RPC 07.01. Communications Concerning a Lawyer’s Services. Amend. In light of comments received regarding the originally proposed rules, the Court’s Advisory Committee on the Rules of Professional Conduct and the Utah State Bar prepared amended rules. These rules provide additional guidance to lawyers as to which communications are false or misleading in order to protect the public. Submission of advertising to the Bar as mandated under the earlier proposed rules is no longer required.

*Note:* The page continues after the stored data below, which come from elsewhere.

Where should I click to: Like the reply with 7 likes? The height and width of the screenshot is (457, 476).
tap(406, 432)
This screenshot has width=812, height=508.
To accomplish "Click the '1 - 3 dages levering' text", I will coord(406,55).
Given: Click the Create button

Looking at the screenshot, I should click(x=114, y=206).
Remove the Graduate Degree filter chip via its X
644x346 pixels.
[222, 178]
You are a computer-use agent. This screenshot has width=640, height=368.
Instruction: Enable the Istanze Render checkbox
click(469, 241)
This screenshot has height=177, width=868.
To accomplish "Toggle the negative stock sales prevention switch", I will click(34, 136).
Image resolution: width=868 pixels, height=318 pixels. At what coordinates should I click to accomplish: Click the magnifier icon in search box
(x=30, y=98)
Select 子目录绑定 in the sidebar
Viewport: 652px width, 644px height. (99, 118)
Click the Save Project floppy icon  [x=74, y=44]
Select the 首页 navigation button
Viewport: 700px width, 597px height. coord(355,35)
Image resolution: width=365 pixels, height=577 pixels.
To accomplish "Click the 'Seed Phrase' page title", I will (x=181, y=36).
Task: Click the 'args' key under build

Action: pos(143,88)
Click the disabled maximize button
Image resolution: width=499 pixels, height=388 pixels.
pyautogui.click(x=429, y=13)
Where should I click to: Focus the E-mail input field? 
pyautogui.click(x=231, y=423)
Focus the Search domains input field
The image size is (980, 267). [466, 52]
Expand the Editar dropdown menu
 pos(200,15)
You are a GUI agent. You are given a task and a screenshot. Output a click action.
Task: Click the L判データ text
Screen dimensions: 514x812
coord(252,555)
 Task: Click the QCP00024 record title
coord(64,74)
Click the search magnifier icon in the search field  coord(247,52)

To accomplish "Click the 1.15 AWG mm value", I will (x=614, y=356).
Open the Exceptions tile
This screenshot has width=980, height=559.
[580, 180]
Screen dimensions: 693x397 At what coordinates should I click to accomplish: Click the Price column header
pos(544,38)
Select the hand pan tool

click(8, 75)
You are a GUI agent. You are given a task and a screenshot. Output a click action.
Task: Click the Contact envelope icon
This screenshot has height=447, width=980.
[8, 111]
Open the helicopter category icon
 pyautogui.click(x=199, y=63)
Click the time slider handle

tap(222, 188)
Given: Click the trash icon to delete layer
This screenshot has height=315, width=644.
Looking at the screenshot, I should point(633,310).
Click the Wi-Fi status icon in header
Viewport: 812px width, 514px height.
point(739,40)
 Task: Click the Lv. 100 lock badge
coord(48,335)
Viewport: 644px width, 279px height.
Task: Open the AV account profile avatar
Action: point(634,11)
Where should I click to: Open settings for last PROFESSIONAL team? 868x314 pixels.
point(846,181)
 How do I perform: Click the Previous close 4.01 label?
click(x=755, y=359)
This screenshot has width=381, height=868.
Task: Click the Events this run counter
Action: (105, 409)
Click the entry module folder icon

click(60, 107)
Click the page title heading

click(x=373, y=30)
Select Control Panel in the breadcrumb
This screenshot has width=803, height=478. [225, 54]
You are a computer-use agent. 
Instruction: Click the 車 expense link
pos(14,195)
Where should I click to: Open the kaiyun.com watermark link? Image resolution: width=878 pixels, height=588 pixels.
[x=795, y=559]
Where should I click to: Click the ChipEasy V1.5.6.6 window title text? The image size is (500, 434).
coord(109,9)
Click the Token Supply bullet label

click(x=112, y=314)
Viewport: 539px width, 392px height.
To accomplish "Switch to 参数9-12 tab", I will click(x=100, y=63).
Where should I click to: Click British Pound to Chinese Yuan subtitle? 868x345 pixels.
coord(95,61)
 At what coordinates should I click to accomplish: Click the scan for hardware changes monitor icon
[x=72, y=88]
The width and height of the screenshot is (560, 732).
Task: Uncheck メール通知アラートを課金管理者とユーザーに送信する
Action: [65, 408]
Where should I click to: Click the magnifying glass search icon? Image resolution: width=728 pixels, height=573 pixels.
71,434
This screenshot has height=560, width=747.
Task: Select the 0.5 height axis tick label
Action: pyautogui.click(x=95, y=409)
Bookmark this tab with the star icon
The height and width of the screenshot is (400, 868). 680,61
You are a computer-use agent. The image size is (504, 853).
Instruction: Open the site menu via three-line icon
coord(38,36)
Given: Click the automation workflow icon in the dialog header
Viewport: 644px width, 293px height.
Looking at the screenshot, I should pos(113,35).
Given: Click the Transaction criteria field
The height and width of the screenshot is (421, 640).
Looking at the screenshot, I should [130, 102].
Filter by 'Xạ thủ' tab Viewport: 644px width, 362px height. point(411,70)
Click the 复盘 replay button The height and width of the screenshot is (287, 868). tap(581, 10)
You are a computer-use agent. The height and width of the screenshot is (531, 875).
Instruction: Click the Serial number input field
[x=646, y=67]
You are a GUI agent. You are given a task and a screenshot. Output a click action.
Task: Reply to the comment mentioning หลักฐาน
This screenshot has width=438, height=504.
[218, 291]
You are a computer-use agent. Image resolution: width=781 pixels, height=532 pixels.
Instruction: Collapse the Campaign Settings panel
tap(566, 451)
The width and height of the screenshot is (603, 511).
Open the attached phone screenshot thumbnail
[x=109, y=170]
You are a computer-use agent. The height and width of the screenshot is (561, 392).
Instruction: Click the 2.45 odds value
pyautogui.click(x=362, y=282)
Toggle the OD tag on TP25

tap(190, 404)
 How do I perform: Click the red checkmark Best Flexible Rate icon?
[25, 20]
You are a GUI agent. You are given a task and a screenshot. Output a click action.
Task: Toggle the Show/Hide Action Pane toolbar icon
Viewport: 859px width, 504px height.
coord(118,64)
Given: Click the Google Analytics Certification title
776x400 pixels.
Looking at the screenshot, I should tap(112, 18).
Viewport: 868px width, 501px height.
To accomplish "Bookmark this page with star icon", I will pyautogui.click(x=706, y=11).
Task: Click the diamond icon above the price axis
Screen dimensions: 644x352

RPC 07.02. Advertising. Amend. In light of comments received regarding the originally proposed rules, the Court’s Advisory Committee on the Rules of Professional Conduct and the Utah State Bar prepared amended rules. These rules provide additional guidance to lawyers as to which communications are false or misleading in order to protect the public. Submission of advertising to the Bar as mandated under the earlier proposed rules is no longer required.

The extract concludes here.